[[ Given records open ]]
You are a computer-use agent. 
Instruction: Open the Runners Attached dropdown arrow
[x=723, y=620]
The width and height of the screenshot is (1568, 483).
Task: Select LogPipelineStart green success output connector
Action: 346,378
[[ Given records closed ]]
**What you need to do**
Give back the entries exactly, so that each line matches the original.

**Result for this task**
You are a computer-use agent. 
Instruction: Open the Runners Attached dropdown arrow
[x=723, y=620]
The width and height of the screenshot is (1568, 483).
Task: Select LogPipelineStart green success output connector
Action: 346,378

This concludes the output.